A credit report is a summary of your financial history. Creditors and lenders check your credit report to decide whether or not to extend you credit — and at what rates. Your credit report is an important tool to manage well because creditors and lenders use the information in it, such as your payment history and the number of active credit accounts (known as “tradelines”), to evaluate your creditworthiness.
Your Equifax consumer credit report includes four main types of information:
This section of your credit report includes personal information, such as your full name, address, Social Security number and date of birth, and it may also include your employment information. This personal information helps creditors and lenders ensure that all of the credit accounts listed in your credit report actually belong to you, and not to another person with the same name. Your identifying information, however, is not used to calculate your credit score or determine your creditworthiness.
Your credit report lists the credit accounts or tradelines that you have established with lenders. Each credit account will include information on what type of account it is (credit card, mortgage or auto loan, for example), the date you opened the account, your credit limit or loan amount, the account balance and your payment history.

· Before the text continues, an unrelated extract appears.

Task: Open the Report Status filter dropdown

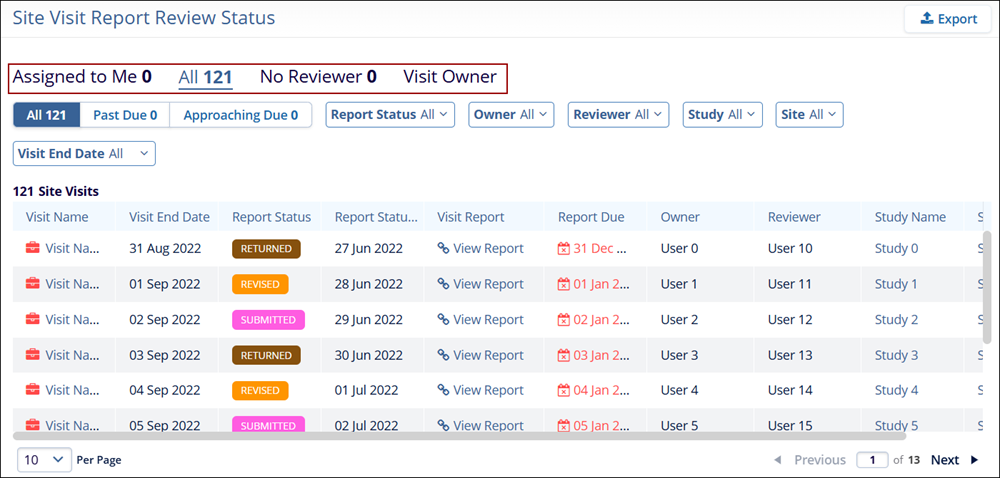Action: pyautogui.click(x=390, y=115)
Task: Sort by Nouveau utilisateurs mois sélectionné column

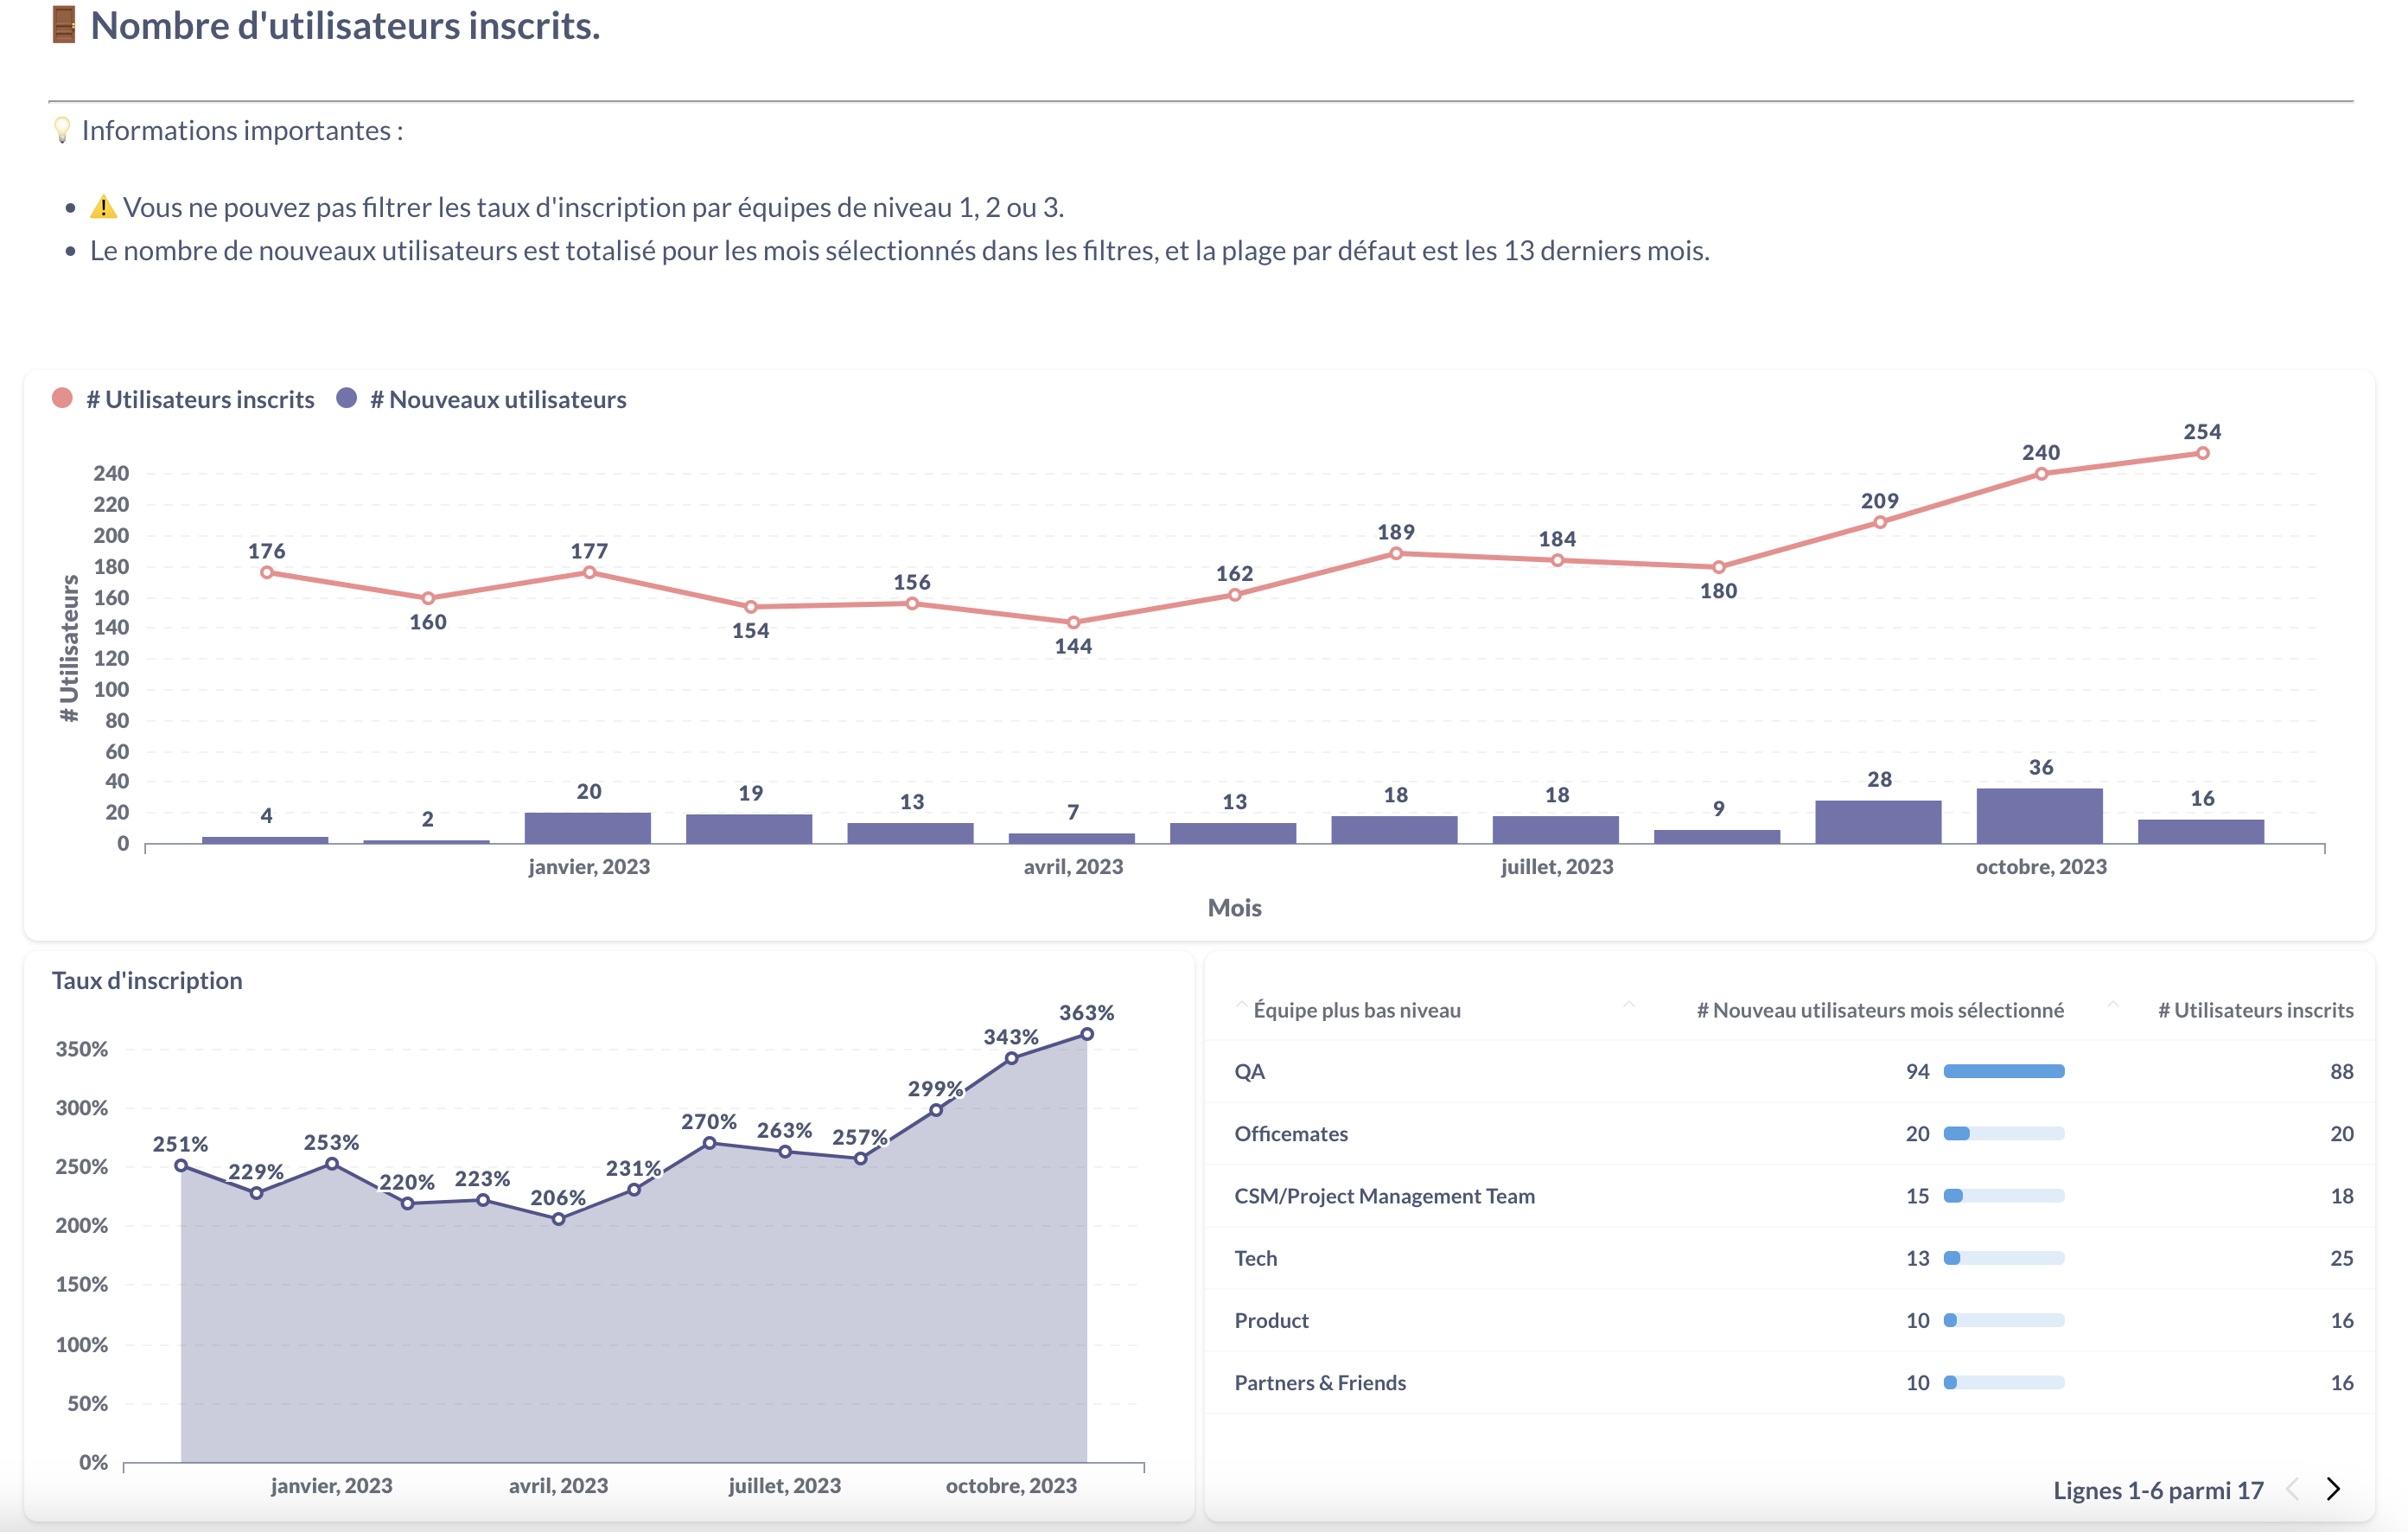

This section of your credit report includes information about the companies that have pulled a copy of your credit report, known as an “inquiry”. There are two types of inquiries that you may find listed in your credit report: “soft” inquiries and “hard” inquiries. A soft inquiry is made when a credit card company offers you a preapproved credit card, one that you did not apply for. A hard inquiry is triggered when a creditor with whom you have specifically applied for credit pulls a copy of your credit report.
In general, inquiries remain on your credit report for two years, but soft inquiries do not connote positive or negative information. In other words, they don’t factor into your credit score one way or another. Hard inquiries, where you’ve asked a creditor or lender to evaluate you as a prospective borrower, do factor into your credit score, which is why you should be thoughtful about applying for new credit.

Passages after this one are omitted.